Wait, hasnt Valentines day gone?


----------



## Whitedesert (Oct 9, 2011)

Musical said:


> Today I got out of bed to find that my darling wife had taped love poems by Pablo Nehruda, William Carlos Williams, and E E Cummings to the bathroom cistern, the kettle, and my computer screen... as the morning has gone on, I have found more love poems by Elizabeth Barrett Browning, Faiz Ahmed Faiz and Emily Dickinson in my shower, in the tea caddy and in the cutlery drawer.
> 
> I'm also thinking about my father, Valentine Joseph Fitzgerald, who's funeral was on 14th February 2010.
> 
> It's all about love - happy Valentine's day, everyone.


 Agree - keep her...they dont make them all like that anymore. My wife and I agreed to do things differently this year and had a Valentine lunch just now. Cool idea.
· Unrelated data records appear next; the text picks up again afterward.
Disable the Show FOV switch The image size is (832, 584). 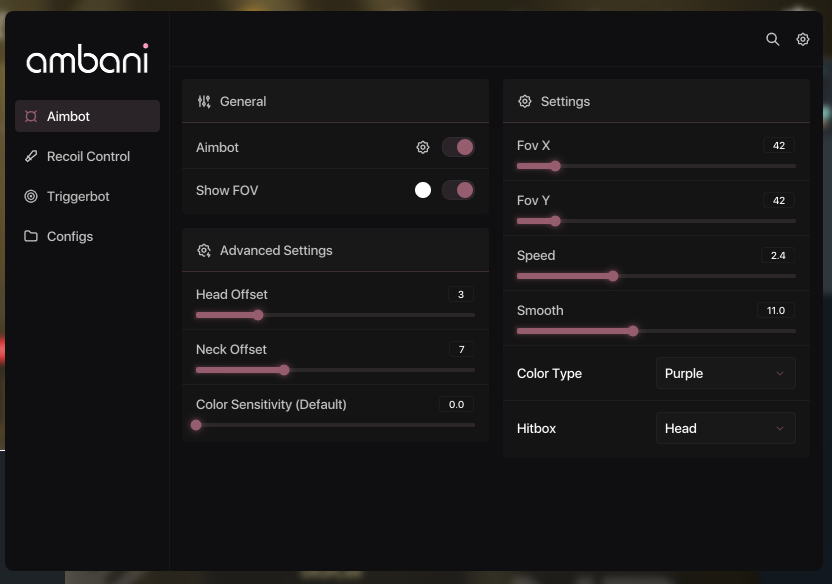click(x=458, y=190)
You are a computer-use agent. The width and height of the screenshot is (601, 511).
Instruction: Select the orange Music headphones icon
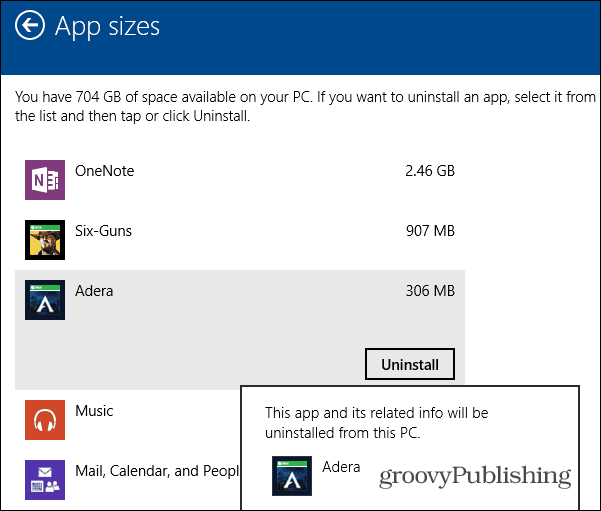(45, 420)
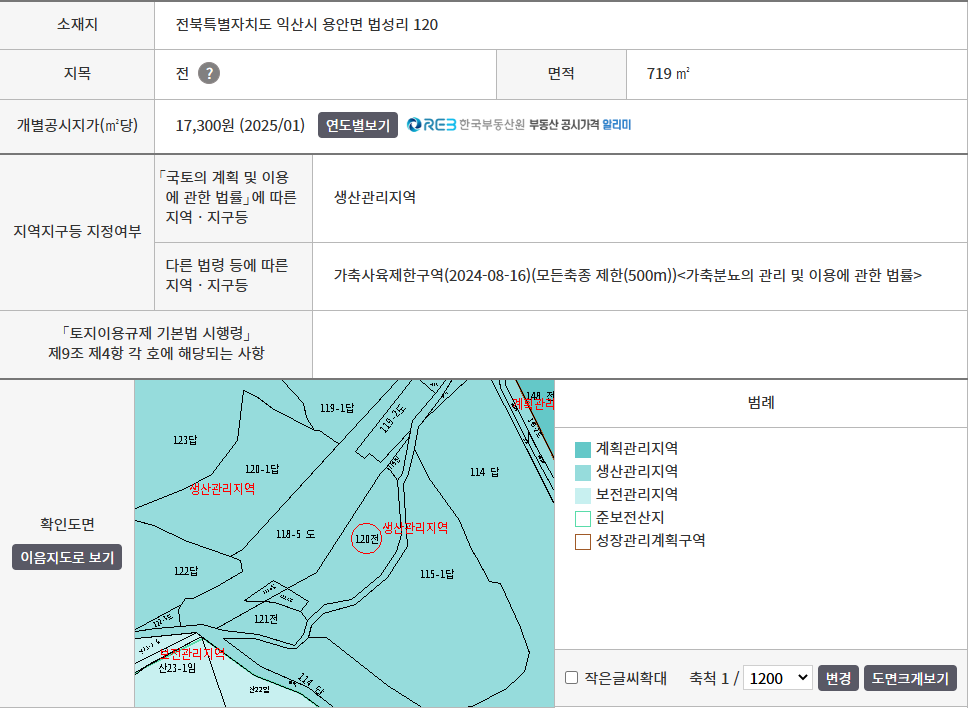Click the REB 한국부동산원 logo
This screenshot has width=968, height=708.
click(466, 125)
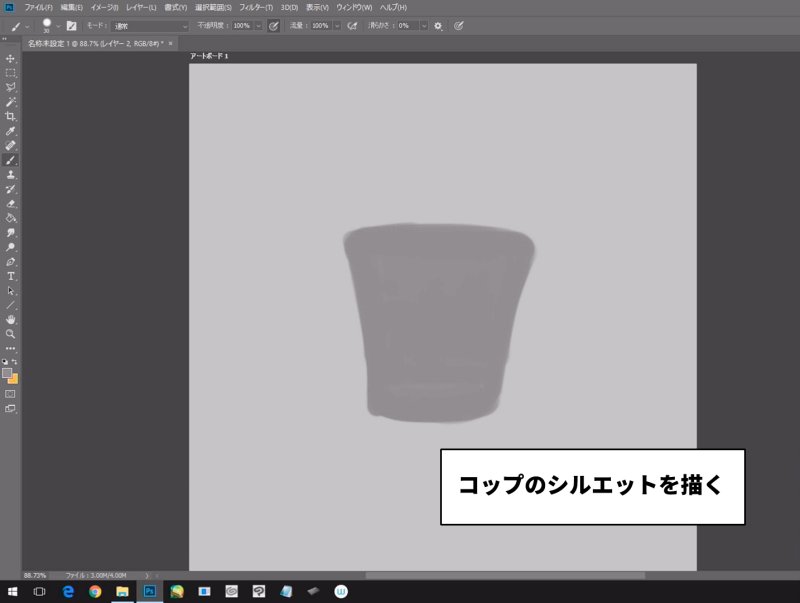Select the Lasso tool
The image size is (800, 603).
point(11,87)
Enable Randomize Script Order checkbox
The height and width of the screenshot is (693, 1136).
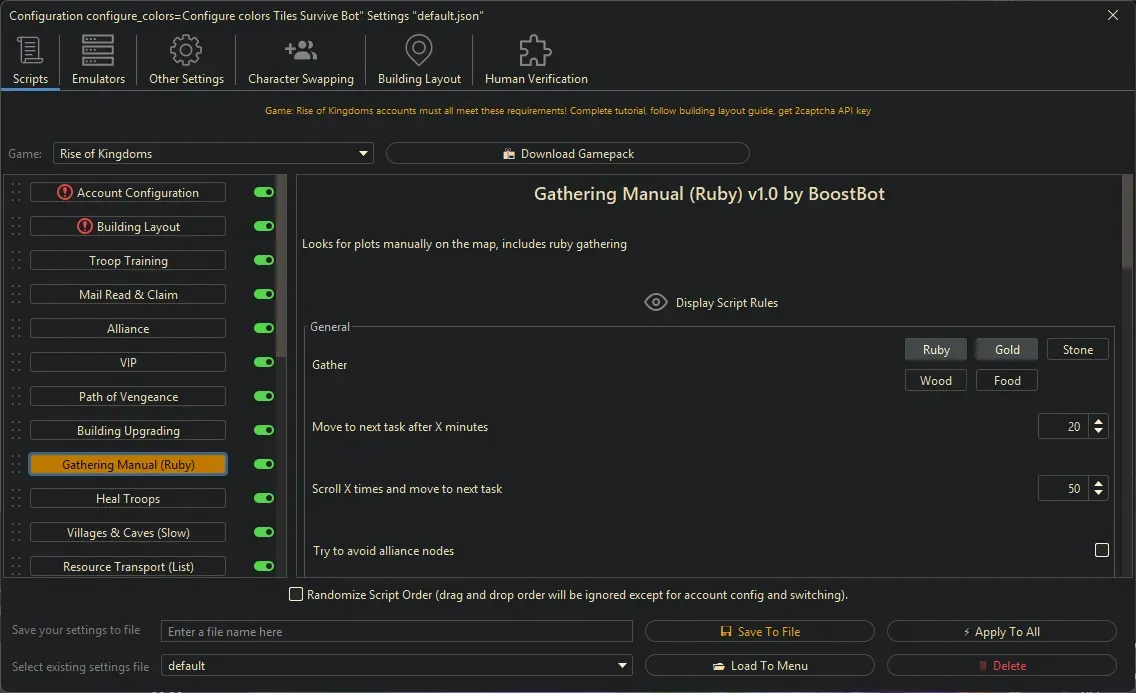pos(296,594)
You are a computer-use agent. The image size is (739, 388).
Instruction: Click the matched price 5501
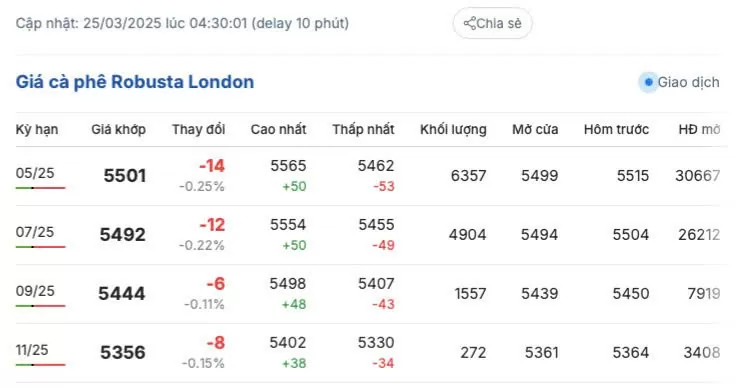coord(125,176)
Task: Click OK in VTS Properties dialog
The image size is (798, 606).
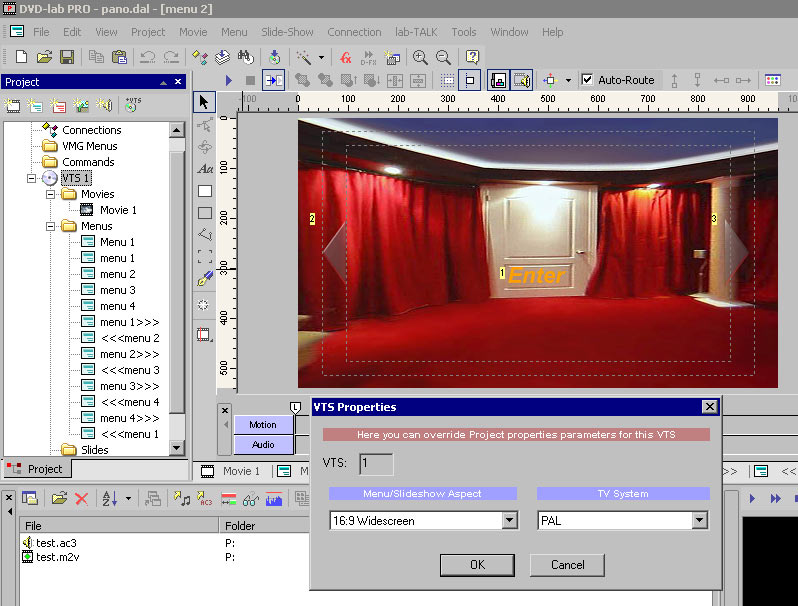Action: (477, 565)
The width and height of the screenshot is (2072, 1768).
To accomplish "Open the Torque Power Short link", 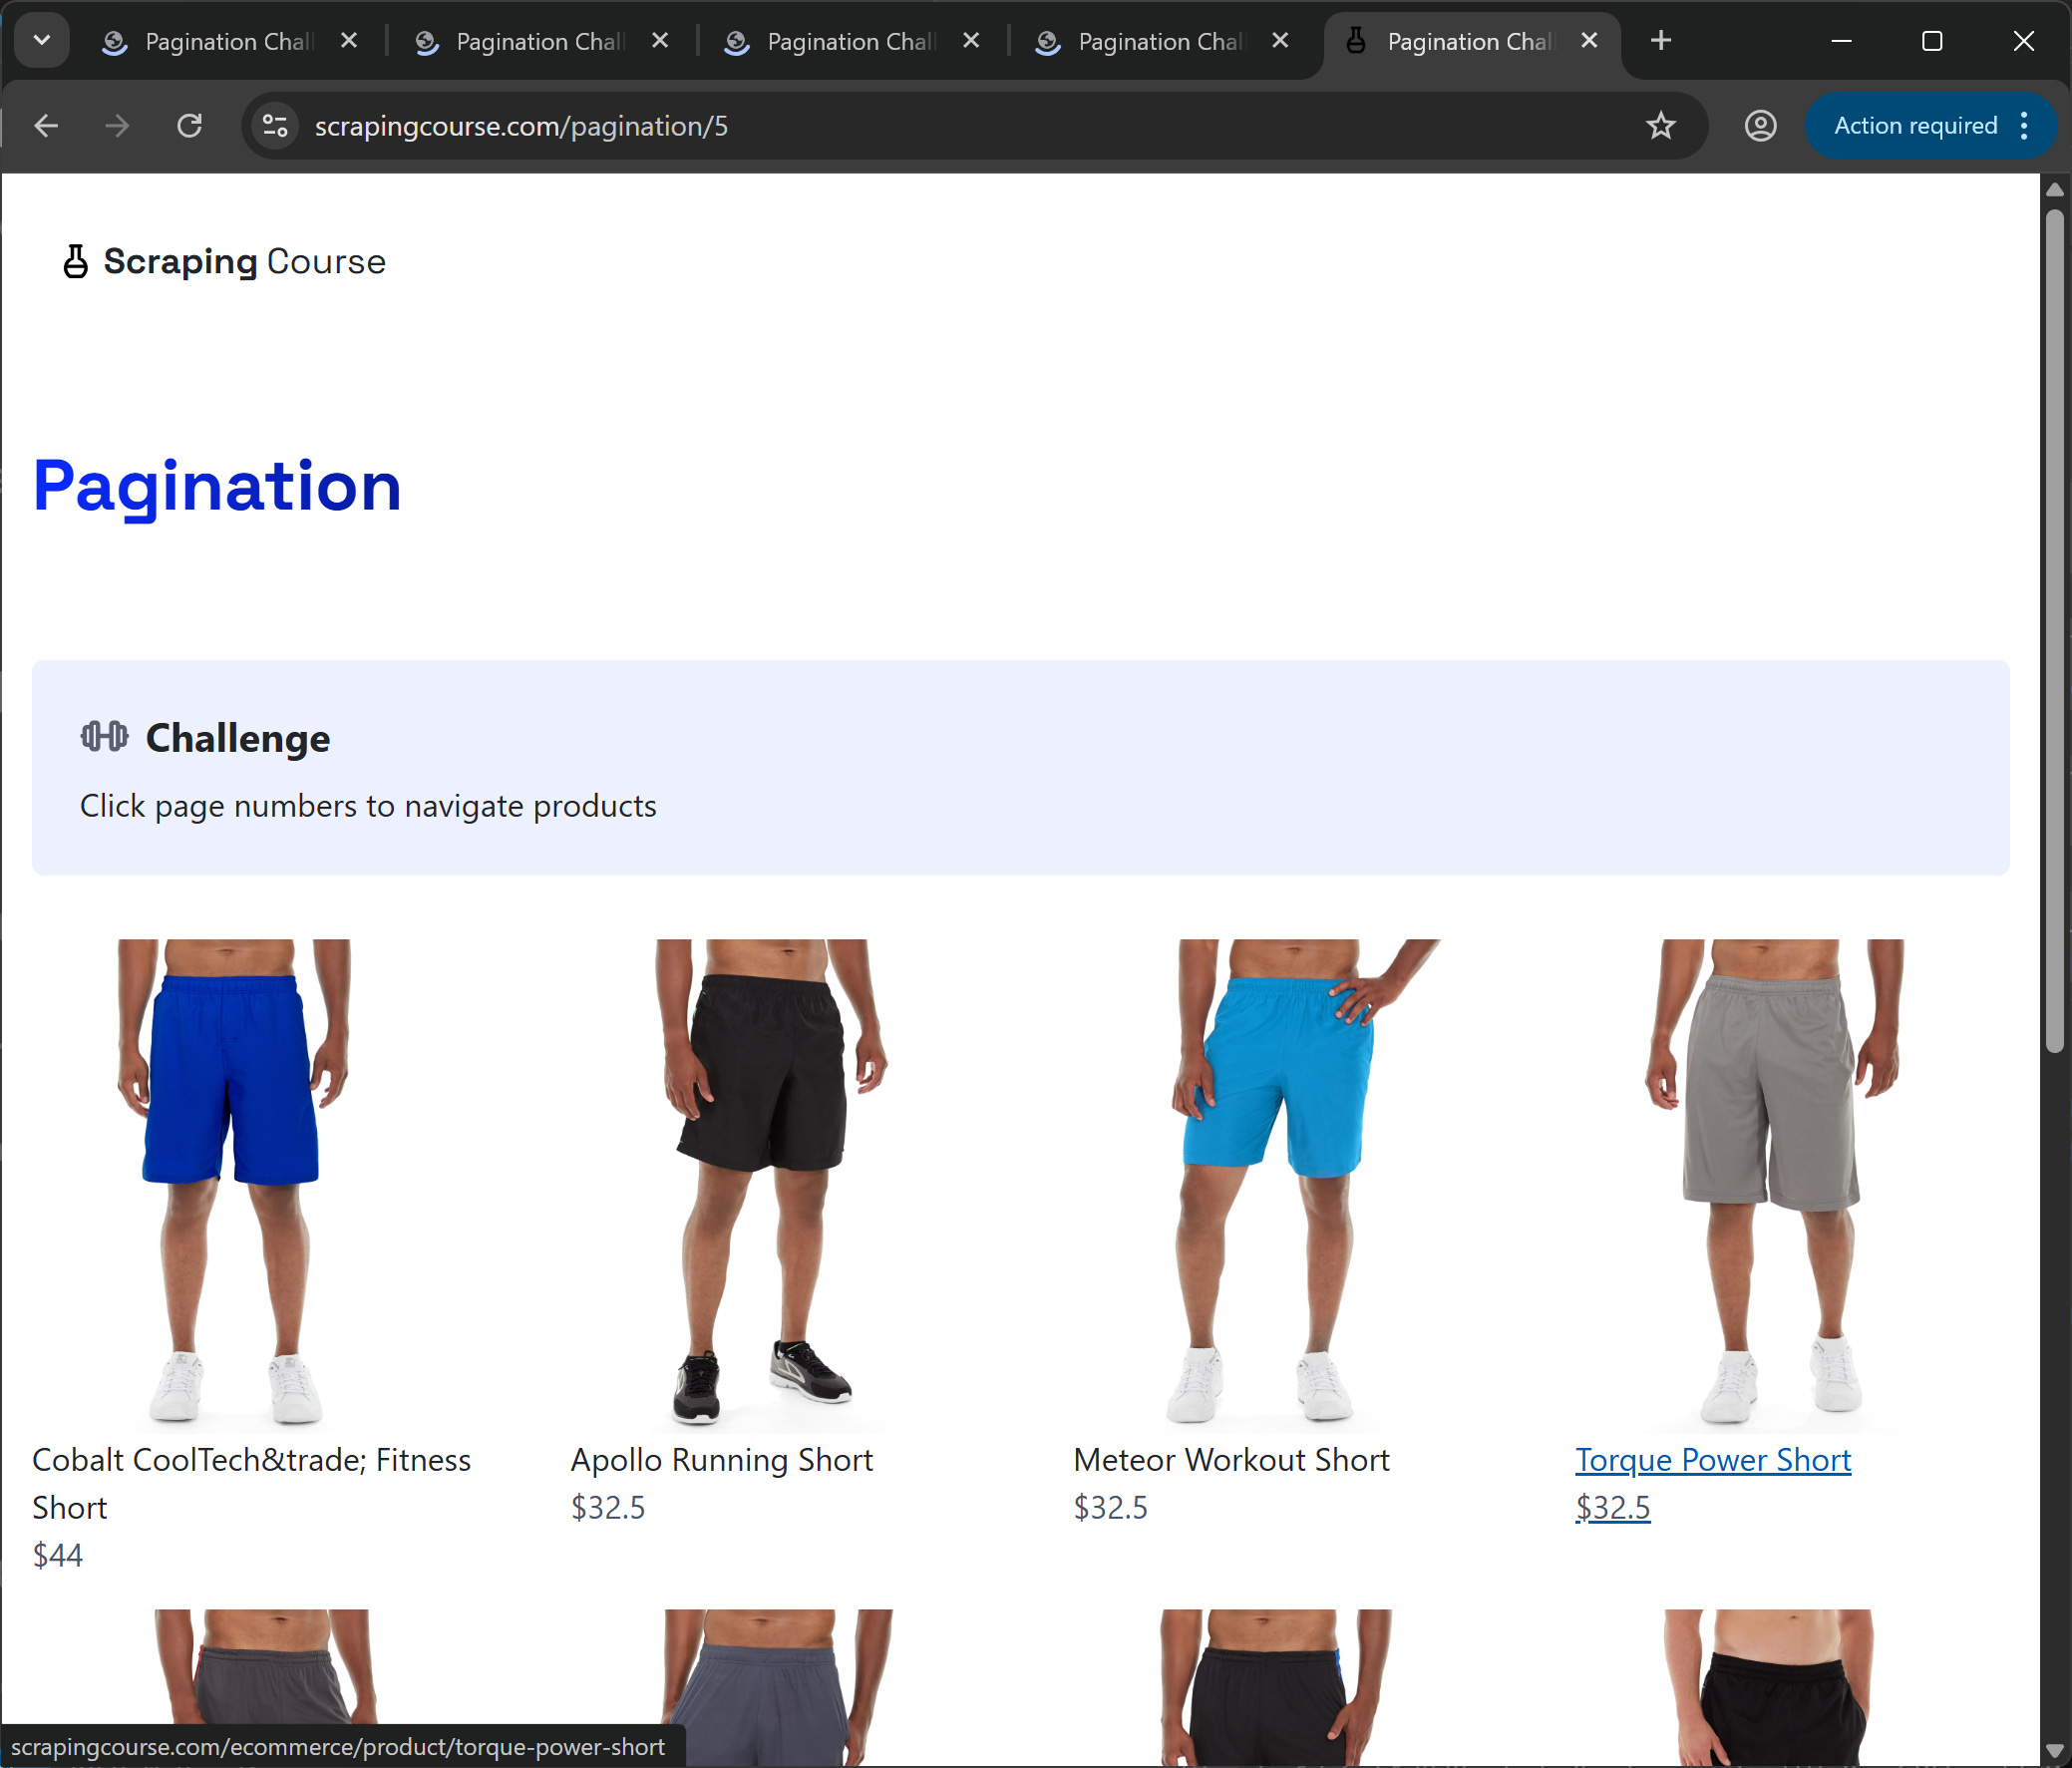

Have a nice romantic DVD brough back from home and so tonight it is good wine, good coffee and a chockie and, well, lets see how the night goes, he,he...


----------



## Musical (Feb 8, 2011)

ArabianNights said:


> Ahhhhhh how CUTE!
> 
> Wait, hasnt Valentines day gone?


No, it's the 14th February, all day (and night)!


----------



## Sonrisa (Sep 2, 2010)

Ohhh how sweet. 

I wondered what Pablo Neruda's poems sounded liked when they are translated into english. 
and this is what I found:





_I like for you to be still: it is as though you were absent,_

_and you hear me from far away and my voice does not touch you._

_It seems as though your eyes had flown away_

_and it seems that a kiss had sealed your mouth._



_As all things are filled with my soul_

_you emerge from the things, filled with my soul._

_You are like my soul, a butterfly of dream,_

_and you are like the word Melancholy._



_I like for you to be still, and you seem far away._

_It sounds as though you were lamenting, a butterfly cooing like a dove._

_And you hear me from far away, and my voice does not reach you:_

_Let me come to be still in your silence._



_And let me talk to you with your silence_

_that is bright as a lamp, simple as a ring._

_You are like the night, with its stillness and constellations._

_Your silence is that of a star, as remote and candid._



_I like for you to be still: it is as though you were absent,_

_distant and full of sorrow as though you had died._

_One word then, one smile, is enough._

_And I am happy, happy that it's not true_.

HAPPY VALENTINE"S Day everyone


----------